What is initially irritating is the lack of quarrying and forestry, which is the basis for building construction, as is usually the case with city builders. The caste system, which divides the population into several groups that are dependent on each other, is also unusual. The focus differs from that of conventional city builders.
The prophets of doom here have not understood the game.
The challenge is to make the best economic use of the limited space available. This requires well-organized logistics, which is a hairy business that should not be underestimated. You are forced to plan ahead right from the start of the game. Any misstep will quickly land you out of the game. As if that wasn't enough, you're also under time pressure...the next avalanche is coming soon.
To call this hard-hitting brain teaser a casual game is evidence of a pathetic mental horizon.
- Any game where the objective is tied to placing functional buildings in a socio-economic pattern is a city builder in one way or another.
- What's Laysara's worth as a city builder currently is up to the challenges that will be implemented by the devs.
- What's the game's worth in the demo? it looks good (and requires a strong computer for it), it has decent economy and resources (albeit very chained together) and has a scrappy UI.

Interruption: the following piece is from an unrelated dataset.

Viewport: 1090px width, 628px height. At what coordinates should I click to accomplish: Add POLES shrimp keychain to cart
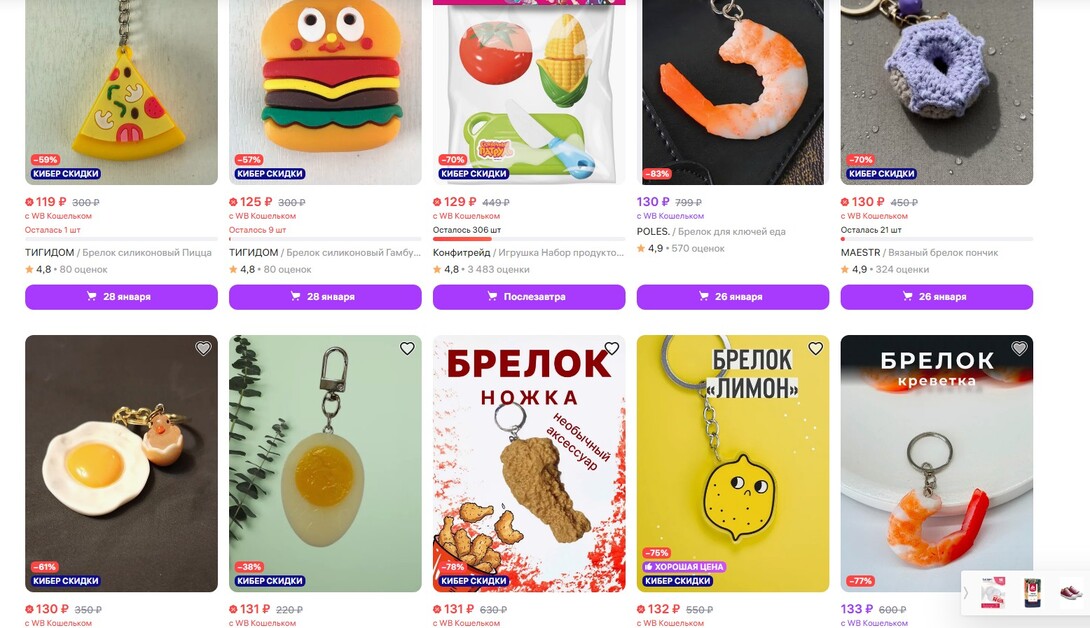click(733, 297)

- The bad sides are to each their own, including missing the genre-elements some players look for.
My list of things this game would need to improve includes the following:
- UI should be prettier and ditch the symbol icons in favor of resource renders and raster vignettes.
- UI should be less aggressive with the messaging and put the warning signs in panels.
- Risks and cost. The demo felt way too accomodating which is why the impression of a map painting "game". How did the people survive up there?
- Buildings should rotate. If the point is to pack them up as neatly as possible it feels very difficult doing that when a 4x2 won't turn into a 2x4.
- Destroying the landscape felt very gratuitous. Giant boulder beneath the building area? No problem.
- Logistics chain could stand a boost: everything's getting built so easily with houses made of rock and wood displacing boulders and forests in the blink of an eye while the citizenry then whine about small things like toilet paper and cultery. Feels like the first layer could make due with more resource harvesting which would limit the space more and *make* me build houses higher instead of shoving everything at the base layer except for niche buildings.
- Get the sense of a bustling city: have people and yaks move about, make city squares and general aesthetics.
- if it could run on a ♥♥♥♥♥♥♥ it would be a plus. I'm having a hard time justifying the existing gameplay feature-set requiring such hefty graphics. the avalanche and the weather FX were nice/pretty but if they don't affect the city in some way (having the houses require more wood/coals or something) then they just feel like added shine.
To each their own and good job overall to the devs for the really well made product. Demoed some other game tonight that took me out of it in 5 minutes flat. Would've played Laysara more if not for the weak laptop it ran on.
And yet all of them are considered to be city builders; even Dorfromantik is sometimes classified as such. Laysara is obviously part of this bunch but if you consider yourself to be a purist, SimCity and C:S are the only way to go.
Does that mean that real settlements that had to be built on real mountains with space and slope challenges aren't real "cities"?